Question
HSBC
IN
Last activity: 12 Jul 2016 9:39 EDT
How to parse a word document ? Do we have a OOB option without involving much Java code? Am using 7.1.8 now. Need help please !!!
Need help on how can we parse a word document in PRPC 7.1.8. Am not so familiar with Java so any help hinting some Java. Code if needed would be great !
Message was edited by: Marissa Rogers - Added Category
-
Like (0)
-
Share this page Facebook Twitter LinkedIn Email Copying... Copied!
Accepted Solution
HSBC
IN
Thanks a lot Osborn for such a detailed explanation. This is very helpful.
However I tried approaching this requirement with a different method ,
Step 1 : I converted the Word Document into PDF editable document. Where I can enter data onto PDF like we do on word using Adobe Acrobat.
Step 2 : I used the eForm Accelerator to create eFrom rule as well as corresponding Map eForm rule using the PDF I created.
Step 3 : Then I created an activity to call OOTB ExtractDataFromeFrom activity and passing all the mandatory parameters correctly I was able to map the data entered into the PDF document onto my clipboard.
I understand I had to change the file type but this way I was easily able grab the data I needed from a fixed format editable PDF document.
Thanks a lot everyone who helped me in this discussion. Appreciate the community.
Thanks
Ravi Sharma
Virtusa IT Consulting
AE
Hi Ravi,
Please check this mesh discussion Re: Mapping word document to pega I think you have a similar requirement. As far I know there is no OOTB activity to parse a word document but there are activities to parse excel and PDF files.
Thanks,
Habeeb Baig
HSBC
IN
Habeeb Baig,
Sorry I am unable to access that URL / Link that you have shared. May be its removed or restricted access. Can you please share the content that's discussed there ?
Thanks
Ravi Sharma
Jabil
US
Ravi, Can you comment further on the parsing objectives? We might be able to advise depending on what you're doing after that.
Pegasystems Inc.
US
Ravi,
I agree with Matthew that we need more information to be truly helpful. What is the business problem you are ultimately trying to solve?

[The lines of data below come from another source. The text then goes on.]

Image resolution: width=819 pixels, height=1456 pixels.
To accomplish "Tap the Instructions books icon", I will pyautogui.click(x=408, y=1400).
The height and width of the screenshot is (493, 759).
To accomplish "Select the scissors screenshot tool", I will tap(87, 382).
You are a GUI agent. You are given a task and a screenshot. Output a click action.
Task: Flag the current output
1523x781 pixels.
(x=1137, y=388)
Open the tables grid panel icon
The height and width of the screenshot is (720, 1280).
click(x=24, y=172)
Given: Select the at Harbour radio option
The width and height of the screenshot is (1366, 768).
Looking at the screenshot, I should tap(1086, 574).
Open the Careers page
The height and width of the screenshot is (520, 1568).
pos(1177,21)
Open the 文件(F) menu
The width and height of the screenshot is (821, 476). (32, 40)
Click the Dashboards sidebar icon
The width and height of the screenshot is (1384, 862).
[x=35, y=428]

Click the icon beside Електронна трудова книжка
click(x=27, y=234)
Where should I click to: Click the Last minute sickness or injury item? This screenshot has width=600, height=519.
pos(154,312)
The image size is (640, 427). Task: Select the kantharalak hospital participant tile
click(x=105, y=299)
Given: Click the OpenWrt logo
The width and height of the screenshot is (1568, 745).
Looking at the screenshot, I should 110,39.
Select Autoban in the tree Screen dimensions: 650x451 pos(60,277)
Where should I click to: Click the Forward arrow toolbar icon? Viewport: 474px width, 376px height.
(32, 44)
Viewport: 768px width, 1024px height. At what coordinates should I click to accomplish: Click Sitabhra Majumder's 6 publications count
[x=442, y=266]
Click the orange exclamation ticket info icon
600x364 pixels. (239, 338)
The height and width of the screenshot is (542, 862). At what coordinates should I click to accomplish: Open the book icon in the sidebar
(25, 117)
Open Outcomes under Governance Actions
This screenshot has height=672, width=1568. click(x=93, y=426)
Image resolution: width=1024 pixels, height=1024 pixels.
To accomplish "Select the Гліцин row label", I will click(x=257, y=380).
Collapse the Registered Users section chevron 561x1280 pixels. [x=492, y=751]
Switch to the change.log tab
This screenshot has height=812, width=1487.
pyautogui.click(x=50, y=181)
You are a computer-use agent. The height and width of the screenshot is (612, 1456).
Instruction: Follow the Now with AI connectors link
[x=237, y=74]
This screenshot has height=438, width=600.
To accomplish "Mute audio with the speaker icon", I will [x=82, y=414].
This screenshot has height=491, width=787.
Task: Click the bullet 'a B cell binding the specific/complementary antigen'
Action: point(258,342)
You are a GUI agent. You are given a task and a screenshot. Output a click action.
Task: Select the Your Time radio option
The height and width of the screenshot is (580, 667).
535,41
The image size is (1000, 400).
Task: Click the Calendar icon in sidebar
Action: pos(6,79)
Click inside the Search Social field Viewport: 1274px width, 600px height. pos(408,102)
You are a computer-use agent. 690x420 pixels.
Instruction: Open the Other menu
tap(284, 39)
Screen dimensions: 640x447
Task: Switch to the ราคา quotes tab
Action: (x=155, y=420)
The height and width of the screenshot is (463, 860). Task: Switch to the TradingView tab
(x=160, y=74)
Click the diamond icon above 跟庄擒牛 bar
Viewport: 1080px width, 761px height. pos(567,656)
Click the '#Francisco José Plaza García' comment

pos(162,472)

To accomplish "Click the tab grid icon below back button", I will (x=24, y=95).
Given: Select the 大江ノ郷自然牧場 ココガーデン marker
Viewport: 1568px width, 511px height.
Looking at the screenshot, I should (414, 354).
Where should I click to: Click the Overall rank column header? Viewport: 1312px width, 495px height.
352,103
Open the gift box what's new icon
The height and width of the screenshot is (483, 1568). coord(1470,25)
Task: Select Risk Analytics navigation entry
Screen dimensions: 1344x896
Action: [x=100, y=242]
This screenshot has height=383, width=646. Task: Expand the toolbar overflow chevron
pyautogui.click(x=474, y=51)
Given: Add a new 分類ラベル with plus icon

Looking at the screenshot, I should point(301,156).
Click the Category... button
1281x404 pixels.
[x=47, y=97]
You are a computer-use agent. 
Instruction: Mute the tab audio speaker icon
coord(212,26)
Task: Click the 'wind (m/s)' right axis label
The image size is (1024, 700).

There isn't an easy out of the box word parsing API in Pega, so perhaps you would be better served by having us help you find an alternate approach that meets your business needs.
Thanks,
Mike
HSBC
IN
We are trying to parse the data present in a .docx file . Data is structured in a word doc in tables Yes/No as checkboxes. Requirement is when we upload such a word doc in PRPC we should be able to parse this information and map it to properties.
Pegasystems Inc.
US
Ravi,
The good news is the data is fairly well structured. While I don't know of a specific API, if docx is an XML file at heart (not really my area), you might be able to use ParseXML rules to digest it and get the values on the clipboard?
Thanks,
Mike
Jabil
US
Yeah, the bad news is all the OOB utilities in this neighborhood are too specific to help with the first step. Good news is that it really isn't that complicated. It is Java, though.
Ravi Sharma, the secret is that the .docx file is just a zip file containing XML. The technique is to identify which zip file entry contains your checkbox, read its XML to a String, parse the string for your values, handoff to the clipboard. If you wish to keep the Java to an absolute minimum, a small function would take some sort of reference to your file and return the string of the zipfile entry. Do everything else in an activity or even data transform. Everything is done in-memory.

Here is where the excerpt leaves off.